Posted: June 9, 2021 at 2:48 am

Amazon founder and CEO Jeff Bezos announced he'll be on board a spaceflight next month in a capsule attached to a rocket made by his space exploration company Blue Origin. Bezos is seen here in 2019. Mark Ralston/AFP via Getty Images hide caption

Amazon founder and CEO Jeff Bezos announced he'll be on board a spaceflight next month in a capsule attached to a rocket made by his space exploration company Blue Origin. Bezos is seen here in 2019.

Jeff Bezos has already selected a hobby for his post-CEO life: space travel.

Just two weeks after he steps down as CEO of Amazon, Bezos will climb aboard a rocket made by his space exploration company Blue Origin.

"If you see the earth from space, it changes you. It changes your relationship with this planet, with humanity. It's one earth," Bezos said in a video posted to Instagram on Monday morning.

"Ever since I was five years old, I've dreamed of traveling to space."

Blue Origin's rocket is called New Shepard, and it's reusable the idea being that reusing rockets will lower the cost of going to space and make it more accessible. The pressurized capsule has space for six passengers. There are no pilots.

This will be the first time a crew will be aboard the New Shepard, in a capsule attached to the rocket.

And it won't just be Bezos: He invited his brother Mark, too.

Want to join the Bezos brothers?

You can bid on a seat on the flight in an auction that benefits Blue Origin's foundation, which has the mission of inspiring future generations to pursue careers in STEM. The current high bid is $2.8 million.

The flight is scheduled for July 20 the anniversary of the Apollo 11 moon landing in 1969. Bezos gives up his CEO title on July 5, when he'll pass the reins to Andy Jassy, who currently leads Amazon's cloud computing division.

Blue Origin's New Shepard rocket is seen here launching with a capsule attached in 2019. Blue Origin hide caption

Blue Origin's New Shepard rocket is seen here launching with a capsule attached in 2019.

Bezos ended his Instagram post with Blue Origin's Latin motto, gradatim ferociter which the company translates as "step by step ferociously."
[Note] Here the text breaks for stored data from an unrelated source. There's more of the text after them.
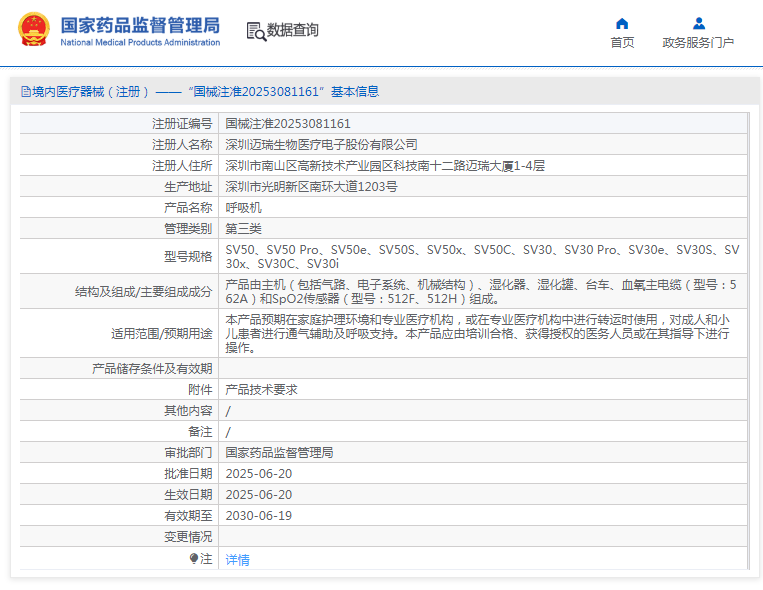Go to 首页 text label
Image resolution: width=763 pixels, height=590 pixels.
pyautogui.click(x=622, y=42)
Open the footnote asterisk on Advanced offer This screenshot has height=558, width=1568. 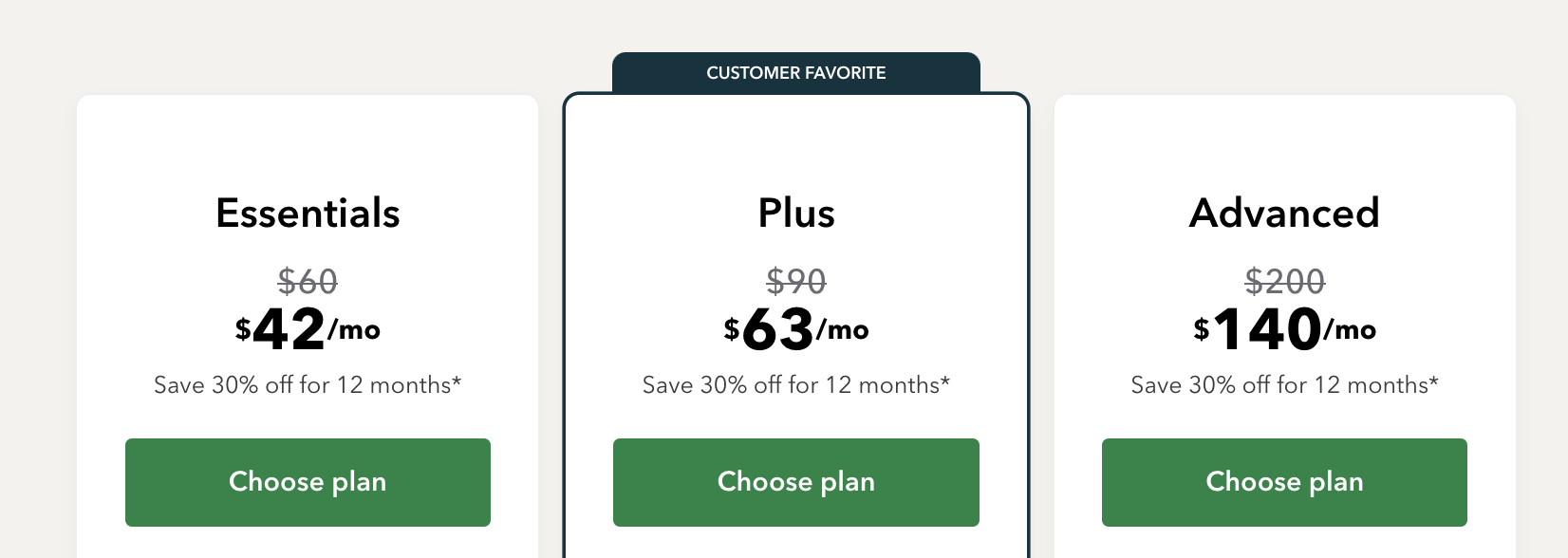(1433, 381)
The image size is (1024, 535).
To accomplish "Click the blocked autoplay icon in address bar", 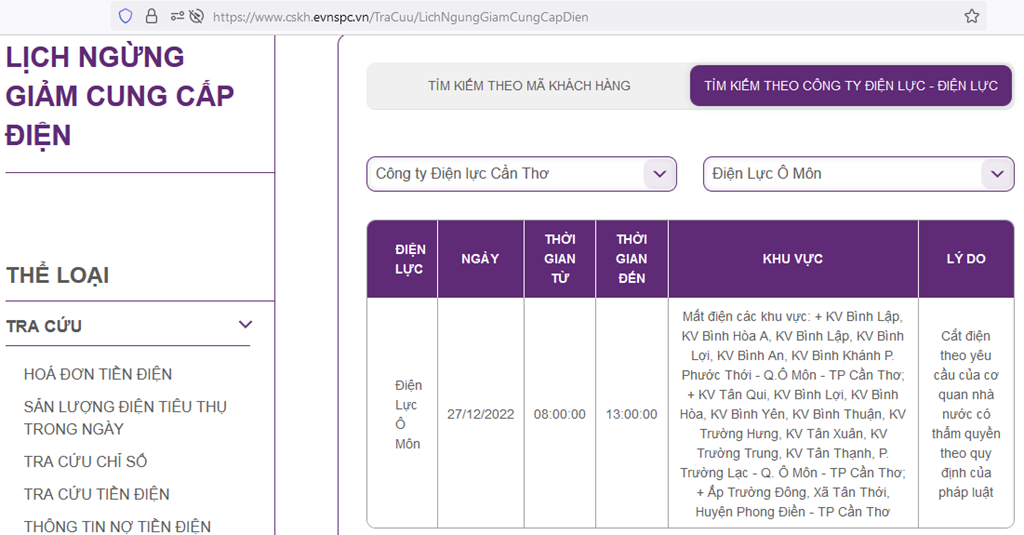I will click(196, 16).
Technically, the Karman line is the altitude at which space begins about 62 miles above sea level.

But Bezos won't be above that line for long. The flight is expected to last about 11 minutes, and only a small portion of that time is above the Karman line, according to a graphic of the flight trajectory on Blue Origin's website.

The New Shepard's journey is called suborbital flight, meaning the rocket isn't powerful enough to enter Earth's orbit.

Bezos isn't alone in spending some of his enormous wealth on space exploration.

Elon Musk's SpaceX Crew Dragon now regularly carries astronauts to and from the International Space Station. And in May, a test flight by Richard Branson's Virgin Galactic reached an altitude of 55 miles, marking its third human spaceflight.

But neither Musk nor Branson has traveled to space yet in their companies' aircrafts.

In 2014, two pilots were aboard a Virgin Galactic test flight that crashed in California's Mojave Desert, killing one of them. An investigation found that pilot error and design problems were to blame in the crash.

A test dummy rides on board the New Shepard crew capsule in January. Blue Origin hide caption

A test dummy rides on board the New Shepard crew capsule in January.

Four employees of Virgin Galactic are expected to join the company's next test flight, and Branson is to go on the flight after that, the BBC reported. Branson said last month that he is actively preparing his body for spaceflight.

Virgin Galactic's design looks light-years different from Blue Origin's New Shepard. Virgin's craft resembles an airplane, while the New Shepard is an actual rocket.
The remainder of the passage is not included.